▶ _What to do_: Copy out the lines starting with the one that contains "The height and width of the screenshot is (791, 1458)." and continuing through the end of the entries, with both ends included.

Target pointing data
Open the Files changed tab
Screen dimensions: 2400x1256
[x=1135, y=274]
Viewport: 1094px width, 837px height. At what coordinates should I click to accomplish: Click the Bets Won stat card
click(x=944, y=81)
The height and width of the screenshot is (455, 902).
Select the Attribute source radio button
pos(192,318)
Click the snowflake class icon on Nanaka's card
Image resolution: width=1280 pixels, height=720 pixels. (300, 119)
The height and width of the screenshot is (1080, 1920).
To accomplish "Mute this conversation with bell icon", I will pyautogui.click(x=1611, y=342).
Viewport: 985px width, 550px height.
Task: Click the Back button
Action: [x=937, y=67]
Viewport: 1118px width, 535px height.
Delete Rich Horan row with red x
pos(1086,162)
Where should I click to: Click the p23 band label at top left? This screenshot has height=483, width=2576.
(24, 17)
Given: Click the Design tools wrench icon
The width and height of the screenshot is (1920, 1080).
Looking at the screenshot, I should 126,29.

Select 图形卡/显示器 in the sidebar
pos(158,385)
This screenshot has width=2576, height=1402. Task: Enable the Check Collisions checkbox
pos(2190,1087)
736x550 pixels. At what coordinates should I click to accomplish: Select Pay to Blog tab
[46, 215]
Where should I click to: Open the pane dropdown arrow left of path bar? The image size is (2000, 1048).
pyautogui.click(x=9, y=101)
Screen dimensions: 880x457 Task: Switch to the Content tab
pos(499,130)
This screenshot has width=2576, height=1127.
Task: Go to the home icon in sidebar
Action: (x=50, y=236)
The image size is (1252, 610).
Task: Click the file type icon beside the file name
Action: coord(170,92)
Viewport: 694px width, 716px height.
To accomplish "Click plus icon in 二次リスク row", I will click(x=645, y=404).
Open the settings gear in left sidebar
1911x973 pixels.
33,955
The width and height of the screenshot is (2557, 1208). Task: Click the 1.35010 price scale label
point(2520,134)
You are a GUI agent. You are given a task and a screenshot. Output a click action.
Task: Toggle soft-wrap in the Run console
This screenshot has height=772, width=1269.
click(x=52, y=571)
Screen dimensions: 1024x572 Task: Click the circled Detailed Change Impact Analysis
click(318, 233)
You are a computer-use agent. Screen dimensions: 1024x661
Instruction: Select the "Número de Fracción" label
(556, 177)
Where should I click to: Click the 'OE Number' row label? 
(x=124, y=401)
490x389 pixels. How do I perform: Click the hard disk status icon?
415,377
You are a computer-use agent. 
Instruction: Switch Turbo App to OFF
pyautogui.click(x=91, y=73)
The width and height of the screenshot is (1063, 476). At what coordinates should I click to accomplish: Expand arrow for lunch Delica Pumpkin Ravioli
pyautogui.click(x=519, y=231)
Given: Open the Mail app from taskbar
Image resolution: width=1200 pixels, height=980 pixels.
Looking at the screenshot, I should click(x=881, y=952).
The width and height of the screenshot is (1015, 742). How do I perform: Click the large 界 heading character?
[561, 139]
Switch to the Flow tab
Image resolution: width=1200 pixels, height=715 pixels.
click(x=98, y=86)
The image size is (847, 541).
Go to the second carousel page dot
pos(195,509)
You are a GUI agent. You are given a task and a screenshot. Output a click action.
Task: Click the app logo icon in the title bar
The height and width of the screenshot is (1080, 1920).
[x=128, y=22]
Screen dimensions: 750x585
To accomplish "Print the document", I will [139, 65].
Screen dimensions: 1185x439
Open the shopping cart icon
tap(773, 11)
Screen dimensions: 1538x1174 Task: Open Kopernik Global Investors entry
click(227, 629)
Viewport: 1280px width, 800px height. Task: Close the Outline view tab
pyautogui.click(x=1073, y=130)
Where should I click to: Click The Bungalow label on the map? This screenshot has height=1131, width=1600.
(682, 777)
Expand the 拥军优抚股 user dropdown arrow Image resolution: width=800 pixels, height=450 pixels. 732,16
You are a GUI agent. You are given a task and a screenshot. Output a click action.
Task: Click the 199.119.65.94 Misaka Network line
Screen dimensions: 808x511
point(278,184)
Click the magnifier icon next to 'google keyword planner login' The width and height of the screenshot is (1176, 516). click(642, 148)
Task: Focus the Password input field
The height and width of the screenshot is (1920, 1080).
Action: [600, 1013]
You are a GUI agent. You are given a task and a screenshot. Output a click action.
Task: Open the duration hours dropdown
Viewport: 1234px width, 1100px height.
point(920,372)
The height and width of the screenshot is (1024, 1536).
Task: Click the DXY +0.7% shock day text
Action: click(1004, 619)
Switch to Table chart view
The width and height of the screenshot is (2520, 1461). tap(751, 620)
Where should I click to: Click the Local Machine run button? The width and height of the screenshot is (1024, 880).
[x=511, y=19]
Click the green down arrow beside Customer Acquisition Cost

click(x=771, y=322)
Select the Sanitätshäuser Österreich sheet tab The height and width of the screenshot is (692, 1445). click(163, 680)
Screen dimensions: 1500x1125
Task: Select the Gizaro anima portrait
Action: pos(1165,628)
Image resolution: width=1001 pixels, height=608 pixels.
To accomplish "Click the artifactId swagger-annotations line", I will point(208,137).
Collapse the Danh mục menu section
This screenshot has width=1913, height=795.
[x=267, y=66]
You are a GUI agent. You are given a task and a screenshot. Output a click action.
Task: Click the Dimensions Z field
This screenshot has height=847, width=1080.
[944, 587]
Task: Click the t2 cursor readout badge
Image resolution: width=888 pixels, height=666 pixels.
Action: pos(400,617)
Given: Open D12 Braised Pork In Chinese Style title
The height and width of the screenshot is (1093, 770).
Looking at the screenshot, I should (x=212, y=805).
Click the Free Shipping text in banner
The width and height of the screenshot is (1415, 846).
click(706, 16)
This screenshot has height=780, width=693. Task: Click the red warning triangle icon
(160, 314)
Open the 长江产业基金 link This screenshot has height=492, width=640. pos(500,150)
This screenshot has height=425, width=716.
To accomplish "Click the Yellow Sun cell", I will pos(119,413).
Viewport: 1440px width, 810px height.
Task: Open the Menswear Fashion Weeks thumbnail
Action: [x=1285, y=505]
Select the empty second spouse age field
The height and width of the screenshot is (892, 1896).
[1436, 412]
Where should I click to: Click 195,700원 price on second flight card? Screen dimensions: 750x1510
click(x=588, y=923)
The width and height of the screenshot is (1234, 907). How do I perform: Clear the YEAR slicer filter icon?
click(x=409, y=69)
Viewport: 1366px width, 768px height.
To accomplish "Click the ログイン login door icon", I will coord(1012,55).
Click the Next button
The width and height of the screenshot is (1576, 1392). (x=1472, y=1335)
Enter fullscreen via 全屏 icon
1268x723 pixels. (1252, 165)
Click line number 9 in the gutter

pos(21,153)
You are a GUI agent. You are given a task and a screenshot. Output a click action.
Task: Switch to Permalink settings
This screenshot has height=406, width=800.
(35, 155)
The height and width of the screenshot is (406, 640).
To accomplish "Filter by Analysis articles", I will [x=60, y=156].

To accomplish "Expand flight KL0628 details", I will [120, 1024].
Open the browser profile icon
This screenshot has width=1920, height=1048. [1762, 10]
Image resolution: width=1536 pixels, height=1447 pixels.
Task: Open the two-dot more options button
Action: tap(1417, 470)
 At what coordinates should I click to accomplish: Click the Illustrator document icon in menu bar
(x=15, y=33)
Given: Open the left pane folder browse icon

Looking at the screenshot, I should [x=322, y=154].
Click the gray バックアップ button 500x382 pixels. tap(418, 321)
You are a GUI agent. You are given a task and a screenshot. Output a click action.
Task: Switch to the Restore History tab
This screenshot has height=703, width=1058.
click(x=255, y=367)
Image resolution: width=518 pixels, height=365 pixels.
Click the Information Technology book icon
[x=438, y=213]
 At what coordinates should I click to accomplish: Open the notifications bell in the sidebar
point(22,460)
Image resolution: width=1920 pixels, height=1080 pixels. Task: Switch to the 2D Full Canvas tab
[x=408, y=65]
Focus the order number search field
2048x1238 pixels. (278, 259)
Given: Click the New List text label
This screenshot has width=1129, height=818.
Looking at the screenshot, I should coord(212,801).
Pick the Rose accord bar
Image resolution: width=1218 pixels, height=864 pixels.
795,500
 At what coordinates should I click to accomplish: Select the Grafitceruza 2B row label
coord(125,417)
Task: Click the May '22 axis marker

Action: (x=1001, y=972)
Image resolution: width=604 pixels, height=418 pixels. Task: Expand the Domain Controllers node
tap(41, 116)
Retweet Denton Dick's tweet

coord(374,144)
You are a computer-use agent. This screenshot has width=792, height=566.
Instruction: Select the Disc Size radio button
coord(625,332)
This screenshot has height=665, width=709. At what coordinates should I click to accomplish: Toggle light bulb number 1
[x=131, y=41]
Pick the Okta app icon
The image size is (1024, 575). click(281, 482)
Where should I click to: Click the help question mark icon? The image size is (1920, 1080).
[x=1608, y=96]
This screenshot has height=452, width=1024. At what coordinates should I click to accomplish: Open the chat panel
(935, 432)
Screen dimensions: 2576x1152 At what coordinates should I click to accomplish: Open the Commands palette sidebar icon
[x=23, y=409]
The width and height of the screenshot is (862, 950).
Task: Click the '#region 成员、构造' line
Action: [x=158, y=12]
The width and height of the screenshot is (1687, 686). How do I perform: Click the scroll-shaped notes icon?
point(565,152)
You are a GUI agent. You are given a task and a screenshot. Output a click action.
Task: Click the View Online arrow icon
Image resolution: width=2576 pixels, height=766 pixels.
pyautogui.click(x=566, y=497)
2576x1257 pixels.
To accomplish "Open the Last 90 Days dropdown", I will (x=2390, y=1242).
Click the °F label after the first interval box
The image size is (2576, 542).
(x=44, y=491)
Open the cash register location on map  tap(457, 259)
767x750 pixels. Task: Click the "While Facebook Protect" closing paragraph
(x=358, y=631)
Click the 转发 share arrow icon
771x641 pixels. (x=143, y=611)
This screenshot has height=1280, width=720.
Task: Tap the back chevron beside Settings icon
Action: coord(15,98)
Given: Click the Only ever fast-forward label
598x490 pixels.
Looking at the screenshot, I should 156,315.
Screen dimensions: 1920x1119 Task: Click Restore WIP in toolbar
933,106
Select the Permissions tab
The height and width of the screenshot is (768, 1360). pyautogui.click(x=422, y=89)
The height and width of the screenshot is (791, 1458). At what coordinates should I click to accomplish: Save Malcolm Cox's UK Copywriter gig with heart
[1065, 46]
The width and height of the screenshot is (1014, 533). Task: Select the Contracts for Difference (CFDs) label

▶ _Written answer_:
The height and width of the screenshot is (791, 1458). At what coordinates should I click to accomplish: Save Malcolm Cox's UK Copywriter gig with heart
[1065, 46]
The width and height of the screenshot is (1014, 533). Task: Select the Contracts for Difference (CFDs) label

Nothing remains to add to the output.